→ **Exercise tasks**:
**1.** In the article on Lazarus translation units below, turn the paragraph beginning "Usually, the unit DefaultTranslator" into a short bulleted list that keeps its main facts.
**2.** According to the article on Lazarus translation units below, which package does UnitTranslator require in place of the full LCL package?
**3.** Write a continuation of the article on Lazarus translation units below, picking up after its final sentence.

>> Start Source

Lately, I noticed that DefaultTranslator
cannot be used in
console applications. The SetDefaultLang
found in
LCLTranslator
, which is used to switch between translation files
pulls in the entire LCL package. It turns out that SetDefaultLang
wants to translate all of the forms in the project. Of course there are no
forms in a console application, but the function does not know that.
So I decided to rip out the form updating code in
LCLTranslator
and to save that modified version in a unit called
UnitTranslator
. This new unit requires LCLBase
package
instead of the full LCL
package.
Anomalous Behaviour of SetDefaultLang in LCLTranslator
If one wanted to manually select a French translation adapted to Belgium
of an application (called app
) then it should be sufficient to
call SetDefaultLang('fr_BE', '')
. The function will search for a
corresponding .po or .mo file in all the "usual places". This means looking
for the file
- {appdir}/languages/fr_BE/app.po
- {appdir}/locale/fr_BE/app.po
- {appdir}/locale/fr_BE/LC_MESSAGES/app.po
- /usr/share/locale/fr_BE/LC_MESSAGES/app.po on Unix systems
- {appdir}/app.po
- {appdir}/languages/app.fr_BE.po
- {appdir}/locale/app.fr_BE.po
- {appdir}/languages/fr/app.po
- ... [snip]
- {appdir}/locale/app.fr.po
This behaviour makes sense, if a translation into the territorial variation of a language is not available, then might as well use a generic translation in that language. So far so good. But things can go awry.
Usually, the unit DefaultTranslator
is added to applications
that are supplied with translation files. It consists of the call
SetDefaultLang('', '')
in its initialization. When no language is
specified, SetDefaultLang
tries to find the system language
and then performs the search described above. It looks to the environment
variables 'LANG', 'LC_ALL' and 'LC_MESSAGES' in that order. On my system,
the locale is 'fr_CA.UTF-8' which is a language (fr for French), a region (CA
for Canada) and a Unicode encoding (UTF-8).
So what happens is that a search for the following files is conducted:
- {appdir}/languages/fr_CA.UTF-8/app.?o
- ... [snip]
- {appdir}/locale/app.fr_CA.UTF-8.?o
- {appdir}/languages/fr/app.?o
- ... [snip]
- {appdir}/locale/app.fr.?o
In UnitTranslator
, which is my version of the code, I decided
to create a function GetLang(const Lang: string): string
which queries environment variables as in the original code but it adds
a test at the end to handle locales such as found on my system.
if (length(Result) > 5) and (Result[3] = '_') then setlength(Result, 5);
The reason for testing for the '_' is that my Ubuntu system, the /usr/share/locale directory contains locales such as 'be@latin' which should not be amputated to 5 characters.
Since I was rewriting the code for FindLocaleFileName
function, I also decided to test for the existence of the 'locale' and
'languages' sub directories before running a search for .po an .mo files.
There is no point in looking for files in non-existent directories.
I also decided to combine, as it were, DefaultTranslator
with UnitTranslator
by including a call to
SetDefaultLang('', '')
in the later unit's initialization code.

>> End Source
>> Start Collected material

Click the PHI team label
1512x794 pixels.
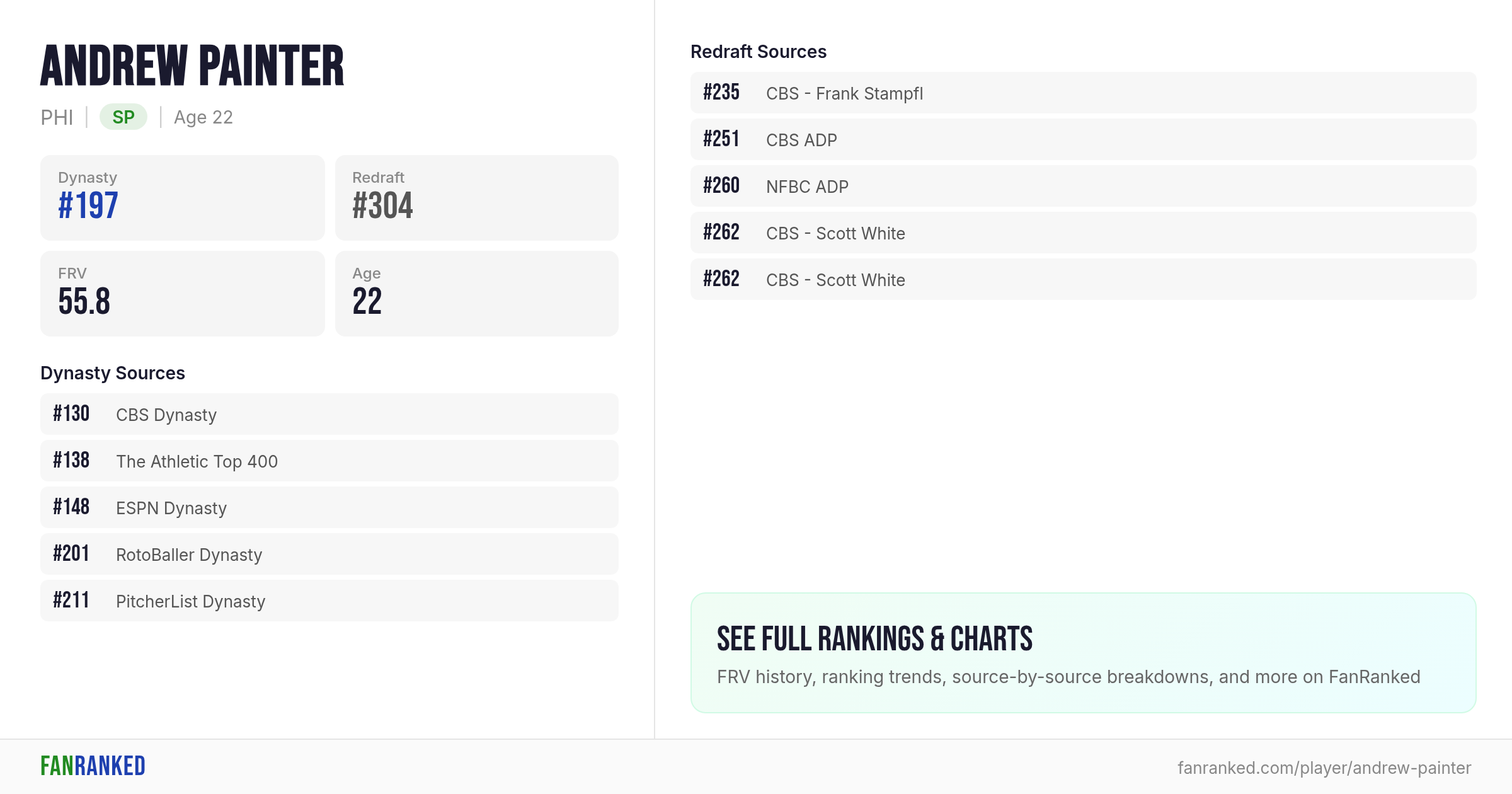pos(57,117)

>> End Collected material

→ **Answers per task**:
**1.**
- DefaultTranslator is usually added to applications that come with translation files.
- Its initialization consists of the call SetDefaultLang('', '').
- When no language is given, SetDefaultLang tries to find the system language and then performs the file search described earlier.
- It checks the environment variables 'LANG', 'LC_ALL' and 'LC_MESSAGES', in that order.
- On the writer's system the locale is 'fr_CA.UTF-8': a language (fr for French), a region (CA for Canada) and a Unicode encoding (UTF-8).

**2.** It requires the LCLBase package.

**3.**
The unit can be found here. I am not too sure about the niceties of the copyright involved here. If I had written this unit without looking at the code from V.I. Volchencko et al, I would have used a BDS two or three clause type of copyright. As far as I am concerned, anyone can use the code in any ethical way.
The Correct Environment Variable
Looking at my environment and locale variables, I see that 'LANGUAGE' might have been a better choice:
This is more or less confirmed by Rémi's answer (edited by Édouard Lopez) to a query to SuperUser. It looks like the user could have something like 'LANGUAGE= fr:de:en' which would mean that messages should be set to "French message where they exists, if not it will use German messages, and will fallback to English one if there isn't German nor French messages."
Trouble is, I do not know how standard this is. The query was about
Debian systems. What about other Linux distributions? The man page
about Locale(7) does not mention 'LANGUAGE'. The man page about
gettext(3)
says that it is a 'Gnu extension':
If the LANGUAGE environment variable is set to a nonempty value, and the locale is not the "C" locale, the value of LANGUAGE is assumed to contain a colon separated list of locale names. The functions will attempt to look up a translation of msgid in each of the locales in turn. This is a GNU extension.
Perhaps the correct approach is to assume that there should be a list of locales to search. The LANGUAGE variable should be the first looked at in establishing that list. If it is not present, then the other environment variables should be looked at.
If only things were that simple. The LC_ALL variable, if defined, is a global override. If I understand all this information correctly, the following values
LANG="en_GB"
LC_MESSAGES="fr_CA.UTF-8"
LC_MEASUREMENT=
LC_ALL=
mean that 'en_GB' is to use for LC_MEASUREMENT, while 'fr_CA.UTF-8' for
messages. However, if 'LC_ALL' had been
LC_ALL="de"
the 'de' should be used for 'LC_MEASUREMENT' and 'LC_MESSAGES'. But does
this override apply to 'LANGUAGES'?
And while on the subject of the 'LC_ALL' override, I noticed that it is
the first environment variable looked at in the GetLanguageIDs
of gettext
and then 'LC_MESSAGES' is considered and finally
'LANG'. All this is correct as far as I know. But in LCLTranslator
the environment variable 'LANG' is checked before calling
LazGetLanguageIDs
which in turn calls GetLanguageIDs
.
That would mean that the 'LC_ALL' override would be ignored! There is a comment
in the code that this has something to do with Windows.
My head hurts.